Halaman:Citra Manusia Dalam Puisi Indonesia Modern 1920-1960.pdf/85

Halaman ini tervalidasi

Padahal, seperti terungkap dalam "Bulan Ruwah"—Tuhan lebih menuntut amal nyata di dunia ini, bukan hal-hal remeh yang bersifat keduniaan, yang justru lebih menyita perhatian manusia. Dengan demikian, dalam sajak "Bulan Ruwah" terungkap citra manusia yang belum menemukan jalan Illahi, manusia yang masih terkungkung dalam urusan duniawi.

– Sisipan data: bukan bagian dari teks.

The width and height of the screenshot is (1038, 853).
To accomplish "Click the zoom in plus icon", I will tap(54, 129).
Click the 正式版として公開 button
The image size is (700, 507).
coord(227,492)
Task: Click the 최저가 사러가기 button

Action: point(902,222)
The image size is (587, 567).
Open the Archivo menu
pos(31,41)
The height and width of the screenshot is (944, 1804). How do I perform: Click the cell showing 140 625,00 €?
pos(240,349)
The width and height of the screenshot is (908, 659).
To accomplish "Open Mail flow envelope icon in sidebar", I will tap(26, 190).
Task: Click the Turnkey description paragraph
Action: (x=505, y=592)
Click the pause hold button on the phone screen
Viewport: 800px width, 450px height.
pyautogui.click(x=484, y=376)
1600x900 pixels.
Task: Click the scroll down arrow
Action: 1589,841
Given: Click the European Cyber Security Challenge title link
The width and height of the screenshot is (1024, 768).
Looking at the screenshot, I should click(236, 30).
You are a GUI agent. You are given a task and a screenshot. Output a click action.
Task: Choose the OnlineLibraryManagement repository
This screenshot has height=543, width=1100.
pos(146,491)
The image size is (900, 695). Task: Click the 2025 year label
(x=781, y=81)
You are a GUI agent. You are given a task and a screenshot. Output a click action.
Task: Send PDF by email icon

Citra manusia yang terpaku pada kehidupan duniawi terungkap pula dalam sajak Subagio Sastrowardoyo yang lain, "Simphoni". Dalam sajak itu keterpakuan manusia pada kehidupan duniawi menjadikannya buta, tidak lagi mampu membedakan antara kemajuan dan kemunduran.

SIMPHONI


...
Katakanlah
adakah kemajuan
kalau kita lebih banyak mendirikan
bang dan gedung
dari candi atau mesjid,

kalau kita lebih menimbang kasih orang
dengan uang dari hati
kalau kita lebih percaya kepada barang
dari bayang—atau kemunduran?
...

(Simphoni, 1957)

Di samping tema protes sosial, tema keresahan sosial banyak mewarnai puisi periode 1940—1960. Di antara para penyair yang banyak mengangkat tema keresahan sosial saat itu adalah Rendra dan Ajip Rosidi.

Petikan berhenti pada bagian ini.